═══ Extract provided ═══
I've thrown together a script to highlight your/you're on my HN comments(plus
some other bits and pieces that get me) so hopefully I can improve things :)

(I really cannot recognise this and a few other types of mistakes; it's so
damn annoying)

------
skmurphy
This reminds me of a great quote by Eric Hoffer:

"The feeling of being hurried is not usually the result of living a full life
and having no time. It is, rather, born of a vague fear that we are wasting
our life"

------
ww520
The "acting busy" part is a natural defense against managers (most of them)
who would pile more work to those who finish early. If you finished early, the
free time is not yours to play with. More work would be piled on your lap,
without additional compensation. "Acting busy" actually cut down on additional
work.
═══ Recorded data ═══
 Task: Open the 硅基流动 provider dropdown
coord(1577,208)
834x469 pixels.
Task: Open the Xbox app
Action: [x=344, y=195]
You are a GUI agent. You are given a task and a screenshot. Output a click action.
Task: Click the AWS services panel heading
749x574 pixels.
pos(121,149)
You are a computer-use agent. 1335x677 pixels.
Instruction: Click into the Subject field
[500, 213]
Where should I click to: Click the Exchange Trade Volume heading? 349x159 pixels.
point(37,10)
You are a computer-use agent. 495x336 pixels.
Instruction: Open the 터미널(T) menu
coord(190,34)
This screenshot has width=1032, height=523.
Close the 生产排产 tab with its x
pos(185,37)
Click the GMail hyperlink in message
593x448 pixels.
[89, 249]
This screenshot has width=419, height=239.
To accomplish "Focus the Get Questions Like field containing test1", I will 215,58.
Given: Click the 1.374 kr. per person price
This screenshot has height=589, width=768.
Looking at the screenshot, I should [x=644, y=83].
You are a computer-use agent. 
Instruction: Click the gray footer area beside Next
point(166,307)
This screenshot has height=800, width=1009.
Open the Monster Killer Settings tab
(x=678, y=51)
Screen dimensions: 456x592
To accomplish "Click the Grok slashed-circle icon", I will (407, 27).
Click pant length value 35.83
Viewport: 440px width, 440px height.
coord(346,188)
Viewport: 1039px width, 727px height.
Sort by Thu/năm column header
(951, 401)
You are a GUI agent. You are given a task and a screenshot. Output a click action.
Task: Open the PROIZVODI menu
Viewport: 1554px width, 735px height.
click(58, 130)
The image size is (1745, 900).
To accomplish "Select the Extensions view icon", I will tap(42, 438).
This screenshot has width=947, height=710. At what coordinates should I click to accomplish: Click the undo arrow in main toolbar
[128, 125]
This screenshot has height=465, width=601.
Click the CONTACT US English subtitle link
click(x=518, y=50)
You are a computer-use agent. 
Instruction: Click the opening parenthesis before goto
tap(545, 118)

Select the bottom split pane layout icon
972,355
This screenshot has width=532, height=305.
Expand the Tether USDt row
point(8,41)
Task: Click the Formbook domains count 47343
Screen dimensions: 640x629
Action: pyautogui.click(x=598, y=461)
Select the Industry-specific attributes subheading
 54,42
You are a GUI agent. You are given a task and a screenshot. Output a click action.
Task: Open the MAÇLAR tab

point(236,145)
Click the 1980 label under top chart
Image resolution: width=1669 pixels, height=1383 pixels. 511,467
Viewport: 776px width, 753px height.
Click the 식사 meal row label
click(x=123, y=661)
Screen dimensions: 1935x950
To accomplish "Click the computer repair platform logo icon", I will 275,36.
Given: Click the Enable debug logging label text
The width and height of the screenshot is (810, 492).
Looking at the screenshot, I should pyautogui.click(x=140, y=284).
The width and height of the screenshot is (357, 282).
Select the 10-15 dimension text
═══
Reproduce the passage from the comment thread above, starting at the words "(I really cannot" and ending after the words "(most of them)".

Task output:
(I really cannot recognise this and a few other types of mistakes; it's so
damn annoying)

------
skmurphy
This reminds me of a great quote by Eric Hoffer:

"The feeling of being hurried is not usually the result of living a full life
and having no time. It is, rather, born of a vague fear that we are wasting
our life"

------
ww520
The "acting busy" part is a natural defense against managers (most of them)